SET TASK: Could you retype, unchanged, the data from the line containing "You are a GUI" through the line containing "Looking at the", both of those lines included?

AVAILABLE DATA:
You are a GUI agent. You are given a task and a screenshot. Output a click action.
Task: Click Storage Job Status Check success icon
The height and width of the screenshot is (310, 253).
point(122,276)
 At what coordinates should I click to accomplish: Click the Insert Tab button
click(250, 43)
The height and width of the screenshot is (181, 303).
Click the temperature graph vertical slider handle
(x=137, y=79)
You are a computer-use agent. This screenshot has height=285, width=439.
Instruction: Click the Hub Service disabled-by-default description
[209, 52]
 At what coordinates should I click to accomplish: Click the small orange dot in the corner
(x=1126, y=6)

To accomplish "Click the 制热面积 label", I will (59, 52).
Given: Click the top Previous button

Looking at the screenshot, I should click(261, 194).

==

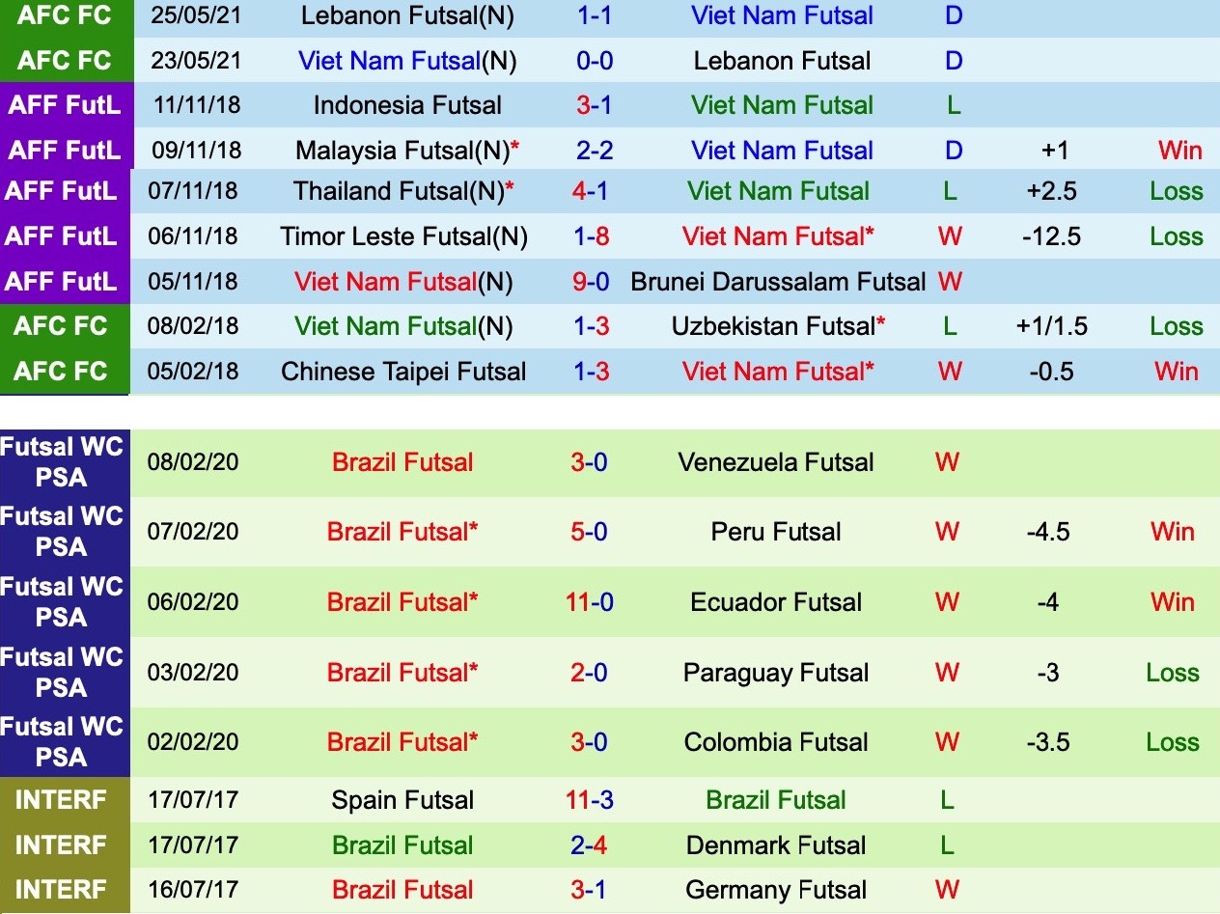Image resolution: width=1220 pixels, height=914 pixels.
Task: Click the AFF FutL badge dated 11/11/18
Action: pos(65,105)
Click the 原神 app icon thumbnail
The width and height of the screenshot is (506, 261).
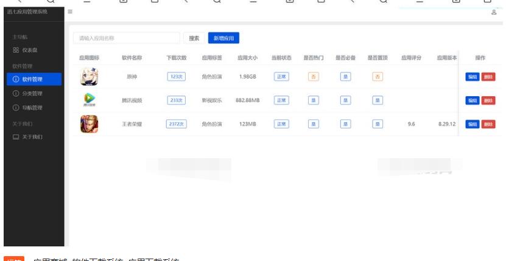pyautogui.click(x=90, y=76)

EXERCISE RESPONSE:
You are a GUI agent. You are given a task and a screenshot. Output a click action.
Task: Click Storage Job Status Check success icon
The height and width of the screenshot is (310, 253).
point(122,276)
 At what coordinates should I click to accomplish: Click the Insert Tab button
click(250, 43)
The height and width of the screenshot is (181, 303).
Click the temperature graph vertical slider handle
(x=137, y=79)
You are a computer-use agent. This screenshot has height=285, width=439.
Instruction: Click the Hub Service disabled-by-default description
[209, 52]
 At what coordinates should I click to accomplish: Click the small orange dot in the corner
(x=1126, y=6)

To accomplish "Click the 制热面积 label", I will (59, 52).
Given: Click the top Previous button

Looking at the screenshot, I should click(261, 194).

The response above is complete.